Key benefits include:
- Continuous Adaptation: As the brain shifts, the algorithm updates the patient’s 3D anatomy using deterministic calculations, maintaining surgical accuracy without requiring repeated intra-operative imaging.
- Enhanced Surgeon Control: The platform provides real-time feedback without dictating procedural steps, keeping the surgeon firmly in command.
- Minimal Data Dependency: By using physical modelling, its avoids overfitting or bias risks and offers better transparency, which are essential factors in building surgeon trust.
This approach exemplifies the philosophy that advanced technology should support, not replace, clinical expertise. A system anchored by physical truths, not just probability distributions, can offer greater reliability in critical edge cases—where purely data-driven models might otherwise falter.
Training the Surgeon, Not Just the System
An overlooked aspect of future surgical technology is the educational dimension. As automation grows, surgeons risk losing specific skills if they become overly reliant on AI-driven prompts. For instance, if an intelligent system always identifies blood vessels or anatomical landmarks, do trainees still learn to detect them manually under challenging conditions?
Surgeons are best placed to define the parameters an algorithm can operate safely.
Anas Obeidat, Co-founder and CEO of EVAnatomy
State-of-the-art systems will facilitate surgery at hand and train surgeons to become even better. Ideally, the machine’s real-time insights can highlight areas of caution or show how slight adjustments might improve an outcome. Real-time insights and replayable data form a feedback loop—ensuring the technology elevates skill levels rather than merely automating tasks.

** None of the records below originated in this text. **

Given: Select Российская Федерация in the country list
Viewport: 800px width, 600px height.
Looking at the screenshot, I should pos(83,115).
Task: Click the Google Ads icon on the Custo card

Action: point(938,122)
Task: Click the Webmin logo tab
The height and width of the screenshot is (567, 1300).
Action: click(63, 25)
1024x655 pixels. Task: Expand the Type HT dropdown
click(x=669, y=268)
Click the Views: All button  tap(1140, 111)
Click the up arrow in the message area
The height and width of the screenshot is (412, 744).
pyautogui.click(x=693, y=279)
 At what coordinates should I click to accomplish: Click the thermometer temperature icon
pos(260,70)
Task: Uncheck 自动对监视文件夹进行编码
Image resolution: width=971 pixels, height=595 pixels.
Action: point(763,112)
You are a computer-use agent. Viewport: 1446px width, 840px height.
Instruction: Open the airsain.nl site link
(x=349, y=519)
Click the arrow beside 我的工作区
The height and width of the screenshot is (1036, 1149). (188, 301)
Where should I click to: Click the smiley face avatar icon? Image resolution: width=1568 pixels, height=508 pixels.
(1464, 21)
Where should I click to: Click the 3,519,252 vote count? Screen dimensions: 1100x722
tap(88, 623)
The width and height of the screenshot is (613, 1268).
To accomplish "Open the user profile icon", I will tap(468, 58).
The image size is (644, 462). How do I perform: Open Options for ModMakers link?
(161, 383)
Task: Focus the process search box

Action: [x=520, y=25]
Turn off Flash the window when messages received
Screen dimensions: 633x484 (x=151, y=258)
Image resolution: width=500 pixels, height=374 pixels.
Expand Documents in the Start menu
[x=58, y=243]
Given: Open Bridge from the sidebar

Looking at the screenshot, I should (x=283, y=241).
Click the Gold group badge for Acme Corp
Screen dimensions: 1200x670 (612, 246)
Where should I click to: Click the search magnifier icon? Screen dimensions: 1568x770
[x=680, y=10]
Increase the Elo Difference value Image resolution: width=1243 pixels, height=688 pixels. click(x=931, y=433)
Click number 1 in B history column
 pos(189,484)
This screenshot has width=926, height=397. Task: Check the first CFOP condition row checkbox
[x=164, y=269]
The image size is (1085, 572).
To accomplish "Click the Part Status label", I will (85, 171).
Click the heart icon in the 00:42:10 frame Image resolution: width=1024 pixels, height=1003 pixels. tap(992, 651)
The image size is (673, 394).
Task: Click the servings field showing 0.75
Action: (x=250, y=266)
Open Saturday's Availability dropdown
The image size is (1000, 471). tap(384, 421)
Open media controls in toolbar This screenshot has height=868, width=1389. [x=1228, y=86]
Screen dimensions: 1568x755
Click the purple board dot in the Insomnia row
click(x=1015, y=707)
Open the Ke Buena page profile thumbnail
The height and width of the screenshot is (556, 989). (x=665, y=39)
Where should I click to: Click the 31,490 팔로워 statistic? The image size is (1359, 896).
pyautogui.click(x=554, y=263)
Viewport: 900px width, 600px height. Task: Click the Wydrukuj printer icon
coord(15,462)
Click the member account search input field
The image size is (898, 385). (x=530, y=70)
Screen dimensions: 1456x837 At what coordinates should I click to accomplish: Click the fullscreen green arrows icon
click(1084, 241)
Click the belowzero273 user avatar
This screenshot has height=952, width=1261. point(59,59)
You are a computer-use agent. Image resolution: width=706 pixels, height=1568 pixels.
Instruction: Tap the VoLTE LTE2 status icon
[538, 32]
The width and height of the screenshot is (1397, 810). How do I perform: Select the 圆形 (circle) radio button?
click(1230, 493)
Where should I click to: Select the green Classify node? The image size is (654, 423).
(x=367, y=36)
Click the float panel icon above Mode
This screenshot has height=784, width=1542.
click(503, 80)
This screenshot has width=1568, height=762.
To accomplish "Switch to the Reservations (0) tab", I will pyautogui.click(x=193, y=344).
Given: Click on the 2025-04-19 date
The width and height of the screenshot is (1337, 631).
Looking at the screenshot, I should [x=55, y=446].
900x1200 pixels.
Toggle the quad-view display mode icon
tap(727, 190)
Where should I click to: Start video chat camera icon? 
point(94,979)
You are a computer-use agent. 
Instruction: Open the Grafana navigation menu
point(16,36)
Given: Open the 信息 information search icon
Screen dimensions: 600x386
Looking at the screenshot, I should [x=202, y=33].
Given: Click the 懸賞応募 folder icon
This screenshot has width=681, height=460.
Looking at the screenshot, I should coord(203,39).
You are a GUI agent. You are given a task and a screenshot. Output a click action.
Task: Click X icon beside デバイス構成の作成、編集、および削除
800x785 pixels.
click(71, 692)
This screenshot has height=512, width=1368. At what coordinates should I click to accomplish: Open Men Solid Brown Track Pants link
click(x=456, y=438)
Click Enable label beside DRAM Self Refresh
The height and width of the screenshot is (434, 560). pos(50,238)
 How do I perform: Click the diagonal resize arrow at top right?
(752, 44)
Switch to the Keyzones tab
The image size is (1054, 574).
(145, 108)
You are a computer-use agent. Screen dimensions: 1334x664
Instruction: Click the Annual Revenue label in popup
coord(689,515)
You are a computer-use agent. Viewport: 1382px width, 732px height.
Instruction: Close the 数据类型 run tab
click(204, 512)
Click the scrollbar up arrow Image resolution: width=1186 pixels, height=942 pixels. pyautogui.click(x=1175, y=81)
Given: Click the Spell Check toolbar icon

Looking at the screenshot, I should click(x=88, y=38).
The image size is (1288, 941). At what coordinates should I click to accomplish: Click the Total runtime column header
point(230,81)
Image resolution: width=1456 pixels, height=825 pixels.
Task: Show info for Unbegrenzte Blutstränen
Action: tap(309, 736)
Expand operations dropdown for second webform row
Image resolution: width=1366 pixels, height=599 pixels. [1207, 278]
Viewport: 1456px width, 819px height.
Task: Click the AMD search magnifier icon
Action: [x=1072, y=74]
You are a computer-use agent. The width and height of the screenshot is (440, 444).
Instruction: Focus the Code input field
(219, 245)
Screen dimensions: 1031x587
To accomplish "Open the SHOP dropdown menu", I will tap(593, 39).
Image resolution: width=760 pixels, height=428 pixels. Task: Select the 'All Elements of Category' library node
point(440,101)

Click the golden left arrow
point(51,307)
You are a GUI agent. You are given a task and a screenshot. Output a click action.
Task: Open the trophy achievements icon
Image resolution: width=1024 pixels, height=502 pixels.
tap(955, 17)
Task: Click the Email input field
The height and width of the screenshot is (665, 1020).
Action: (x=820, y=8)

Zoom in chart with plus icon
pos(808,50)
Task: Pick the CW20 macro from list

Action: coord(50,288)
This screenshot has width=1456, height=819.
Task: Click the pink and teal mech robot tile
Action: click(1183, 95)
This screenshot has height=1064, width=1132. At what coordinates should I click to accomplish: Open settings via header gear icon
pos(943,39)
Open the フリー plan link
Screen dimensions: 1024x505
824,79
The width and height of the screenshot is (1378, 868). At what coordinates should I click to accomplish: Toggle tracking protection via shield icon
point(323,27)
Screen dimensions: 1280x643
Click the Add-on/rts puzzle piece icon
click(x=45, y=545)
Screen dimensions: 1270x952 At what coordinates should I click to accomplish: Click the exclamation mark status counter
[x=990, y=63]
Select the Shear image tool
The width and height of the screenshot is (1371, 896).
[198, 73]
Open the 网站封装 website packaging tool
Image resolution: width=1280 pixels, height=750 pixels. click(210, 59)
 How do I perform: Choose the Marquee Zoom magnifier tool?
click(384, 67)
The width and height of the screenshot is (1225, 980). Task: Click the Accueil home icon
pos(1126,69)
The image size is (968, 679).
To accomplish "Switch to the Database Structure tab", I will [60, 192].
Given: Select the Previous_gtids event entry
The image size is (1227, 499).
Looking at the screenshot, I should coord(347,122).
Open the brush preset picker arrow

So, who will control the operating room in the future?
In truth, the future OR will be co-piloted. Surgeons must remain decision-makers, wielding judgment, surgical finesse, and the ability to respond to the unexpected. Machines—AI-based or physically modelled systems—will support those decisions with real-time calculations, continuous guidance, and data- based insights. The operative word is collaboration, not replacement.
Effective collaboration relies on transparent, robust technology and a continuous dialogue among innovators, surgeons, and regulators assuring that powerful tools like AI or physics-based models enhance, rather than override, clinical expertise.